Top of Passage to read
I hope this has helped by giving you confidence to join in more. Your postings are thoughtful and I feel you will become another valued contributor. Good Luck.

Good heavens, I feel like I have been posting far too much. But thank you very much for the encouragement.
 
I tend toward being a people person. My first instinct is to try to aleviate the fear, panic and worry that diagnosis can bring and with a number as high as mine on dx that fear was almost insurmountable until I found this forum. My initial thoughts are to try to calm the anxiety of newbies but I must admit to being a tad over enthiusiastic at the begining but that is, in my defence, because I was so scared and thought my prognosis so bleak. Hopefully, I am far more gentle these days and continue giving advice in bitesize chunks that are easily read and that are more welcoming rather than coming across as an immediate set of rules thatone must comply with or else.

The advice I got here definitely saved me from from the threat voiced by my dn of further drugs and insulin. If I had taken her advice alone I would be on those treatments rather than being diet controlled. The longer I can keep this control in these circumstances the happier I shall remain. Six months on from dx and I still have loads to learn and a little to pass on and I feel that it is almost a duty to pass on that which I have learned in thanks to those who taught me (you know who you are) by way of this forum. I cannot help everyone but if I can soothe the fears of a couple of those newly diagnosed then I am giving at least a little back to this community.
Bottom of Passage to read
Work order 1 → According to the forum post, how long has it been since the writer's diagnosis?
Work order 2 → Write out everything in the forum post from "Good heavens, I" down to "with or else.", without changing any of the wording.
Top of Material shown
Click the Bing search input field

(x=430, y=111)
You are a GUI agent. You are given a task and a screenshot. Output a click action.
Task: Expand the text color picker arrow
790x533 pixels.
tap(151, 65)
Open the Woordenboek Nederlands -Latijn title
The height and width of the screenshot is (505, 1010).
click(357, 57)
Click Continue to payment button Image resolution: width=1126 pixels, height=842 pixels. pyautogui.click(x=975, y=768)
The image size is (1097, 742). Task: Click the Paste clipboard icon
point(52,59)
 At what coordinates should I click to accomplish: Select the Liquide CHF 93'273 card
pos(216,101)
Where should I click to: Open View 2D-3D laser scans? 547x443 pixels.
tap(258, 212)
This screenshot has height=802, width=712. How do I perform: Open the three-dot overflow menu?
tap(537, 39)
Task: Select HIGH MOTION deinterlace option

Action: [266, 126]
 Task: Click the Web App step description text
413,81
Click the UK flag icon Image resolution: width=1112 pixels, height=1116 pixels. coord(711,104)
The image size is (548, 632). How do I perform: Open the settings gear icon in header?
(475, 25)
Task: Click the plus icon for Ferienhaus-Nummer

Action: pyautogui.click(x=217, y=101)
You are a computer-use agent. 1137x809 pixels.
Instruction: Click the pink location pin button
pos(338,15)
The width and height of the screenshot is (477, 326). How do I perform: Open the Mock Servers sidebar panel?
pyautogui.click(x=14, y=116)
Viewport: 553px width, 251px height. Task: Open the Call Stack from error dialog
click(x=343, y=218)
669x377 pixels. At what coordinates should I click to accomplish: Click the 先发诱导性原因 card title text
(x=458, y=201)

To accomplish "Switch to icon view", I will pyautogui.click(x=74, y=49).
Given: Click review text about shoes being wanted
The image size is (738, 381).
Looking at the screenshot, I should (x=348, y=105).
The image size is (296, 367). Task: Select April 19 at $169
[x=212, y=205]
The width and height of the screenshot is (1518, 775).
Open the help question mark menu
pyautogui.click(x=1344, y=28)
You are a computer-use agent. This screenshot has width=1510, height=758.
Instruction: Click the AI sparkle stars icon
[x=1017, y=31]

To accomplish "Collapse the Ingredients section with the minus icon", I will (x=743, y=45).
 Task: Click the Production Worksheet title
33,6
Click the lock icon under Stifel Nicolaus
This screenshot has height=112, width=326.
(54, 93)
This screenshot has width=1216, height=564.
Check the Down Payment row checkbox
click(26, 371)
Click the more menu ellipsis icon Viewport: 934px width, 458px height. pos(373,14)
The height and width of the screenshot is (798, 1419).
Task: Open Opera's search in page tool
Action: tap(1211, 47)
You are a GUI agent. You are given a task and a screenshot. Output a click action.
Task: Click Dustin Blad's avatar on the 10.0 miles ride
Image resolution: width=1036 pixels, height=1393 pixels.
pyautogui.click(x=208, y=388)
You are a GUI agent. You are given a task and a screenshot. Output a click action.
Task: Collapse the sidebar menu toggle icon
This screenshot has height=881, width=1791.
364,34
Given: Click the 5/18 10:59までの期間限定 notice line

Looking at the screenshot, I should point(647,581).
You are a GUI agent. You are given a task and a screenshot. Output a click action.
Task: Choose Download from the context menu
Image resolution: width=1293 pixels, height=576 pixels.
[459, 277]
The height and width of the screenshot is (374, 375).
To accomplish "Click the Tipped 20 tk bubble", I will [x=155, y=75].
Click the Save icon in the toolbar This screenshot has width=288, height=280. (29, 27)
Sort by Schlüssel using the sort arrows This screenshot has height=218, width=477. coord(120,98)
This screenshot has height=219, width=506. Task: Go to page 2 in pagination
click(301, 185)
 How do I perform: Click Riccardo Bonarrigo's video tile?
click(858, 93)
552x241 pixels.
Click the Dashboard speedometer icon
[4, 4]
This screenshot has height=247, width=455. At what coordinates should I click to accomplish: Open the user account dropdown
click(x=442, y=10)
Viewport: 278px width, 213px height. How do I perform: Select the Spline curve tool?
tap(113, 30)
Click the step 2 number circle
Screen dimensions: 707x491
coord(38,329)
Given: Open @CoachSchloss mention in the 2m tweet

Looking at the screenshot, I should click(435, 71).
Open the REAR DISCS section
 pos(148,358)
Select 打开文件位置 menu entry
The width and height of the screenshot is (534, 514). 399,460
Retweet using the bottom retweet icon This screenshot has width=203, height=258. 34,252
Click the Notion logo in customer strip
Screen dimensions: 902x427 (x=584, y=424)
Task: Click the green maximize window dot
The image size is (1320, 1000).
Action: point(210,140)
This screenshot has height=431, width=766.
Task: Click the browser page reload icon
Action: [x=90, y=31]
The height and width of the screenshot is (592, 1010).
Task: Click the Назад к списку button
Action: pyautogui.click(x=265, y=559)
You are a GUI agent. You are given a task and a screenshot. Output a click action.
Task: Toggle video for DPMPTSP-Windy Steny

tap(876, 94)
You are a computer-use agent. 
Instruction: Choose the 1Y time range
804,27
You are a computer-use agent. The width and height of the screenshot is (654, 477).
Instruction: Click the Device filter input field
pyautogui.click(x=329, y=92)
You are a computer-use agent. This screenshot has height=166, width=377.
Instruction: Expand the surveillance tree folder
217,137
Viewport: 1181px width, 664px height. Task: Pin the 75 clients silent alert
Bottom of Material shown
Response box 1 → Six months.

Response box 2 →
Good heavens, I feel like I have been posting far too much. But thank you very much for the encouragement.
 
I tend toward being a people person. My first instinct is to try to aleviate the fear, panic and worry that diagnosis can bring and with a number as high as mine on dx that fear was almost insurmountable until I found this forum. My initial thoughts are to try to calm the anxiety of newbies but I must admit to being a tad over enthiusiastic at the begining but that is, in my defence, because I was so scared and thought my prognosis so bleak. Hopefully, I am far more gentle these days and continue giving advice in bitesize chunks that are easily read and that are more welcoming rather than coming across as an immediate set of rules thatone must comply with or else.